--- Data lines ---
■ ■ ■ ■ ■

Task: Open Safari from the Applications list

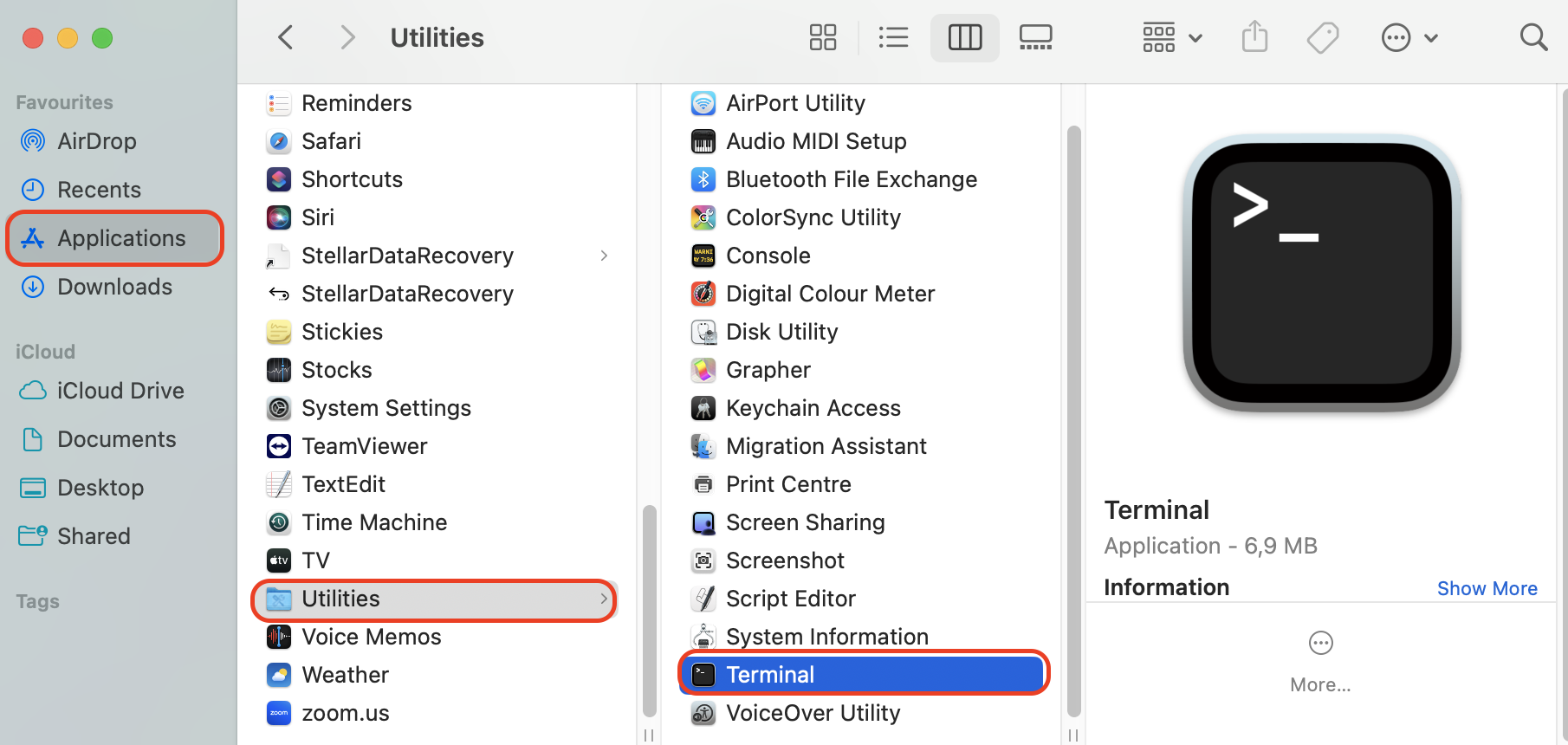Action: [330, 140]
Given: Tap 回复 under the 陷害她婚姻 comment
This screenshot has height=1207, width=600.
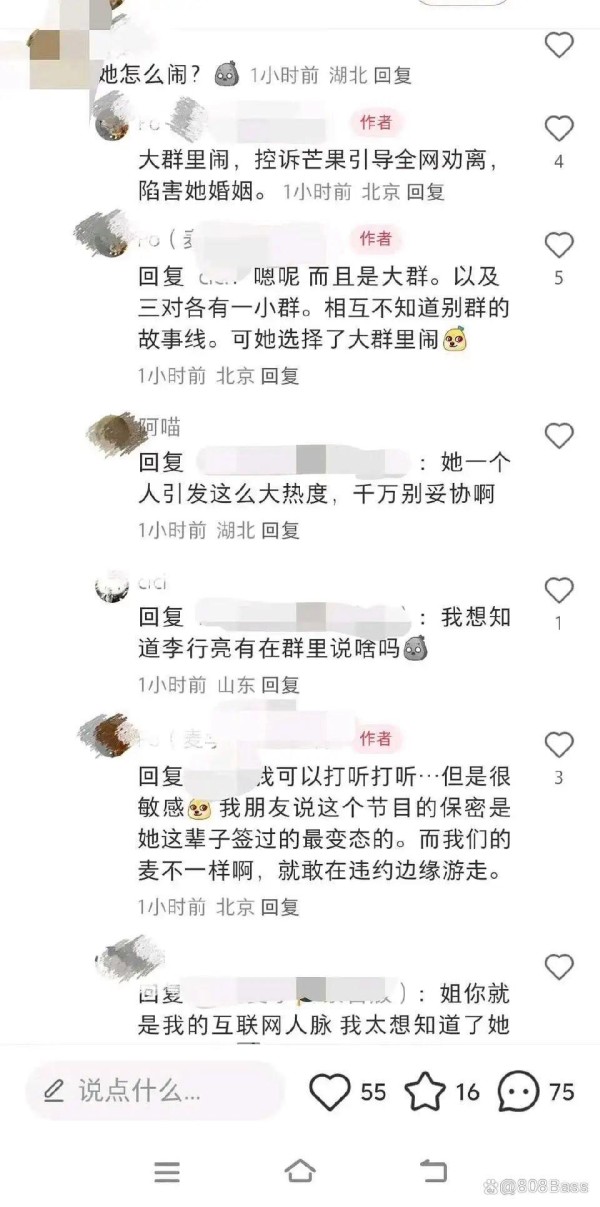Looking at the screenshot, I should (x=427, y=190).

■ ■ ■ ■ ■

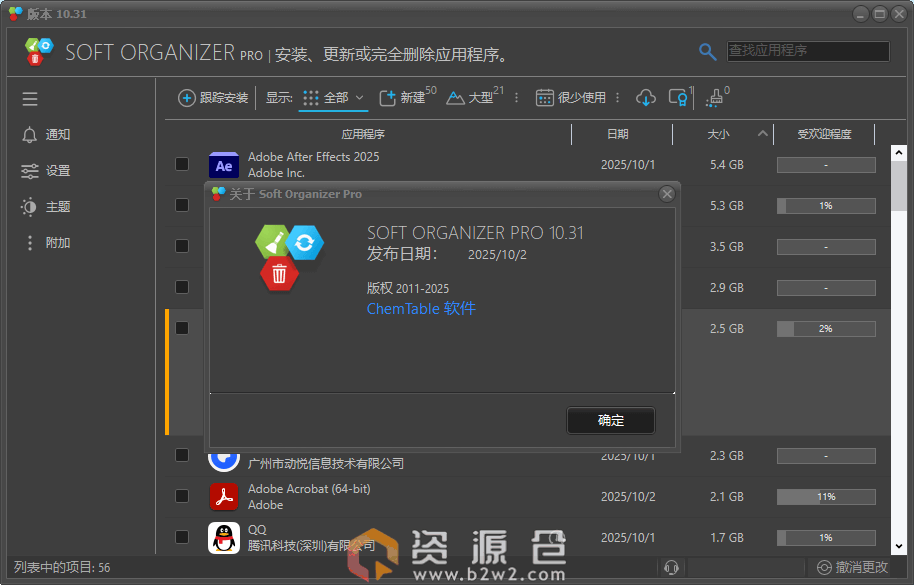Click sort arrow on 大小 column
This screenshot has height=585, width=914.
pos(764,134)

■ ■ ■ ■ ■

--- Goal ---
Rewrite the item lines as a JSON list of strings, one string per line with blank lines omitted, starting at the line containing "Click sort arrow on 大小 column" and ending at the line containing "pos(764,134)". Leave out the pictures.

--- Output of the exercise ---
[
  "Click sort arrow on 大小 column",
  "This screenshot has height=585, width=914.",
  "pos(764,134)"
]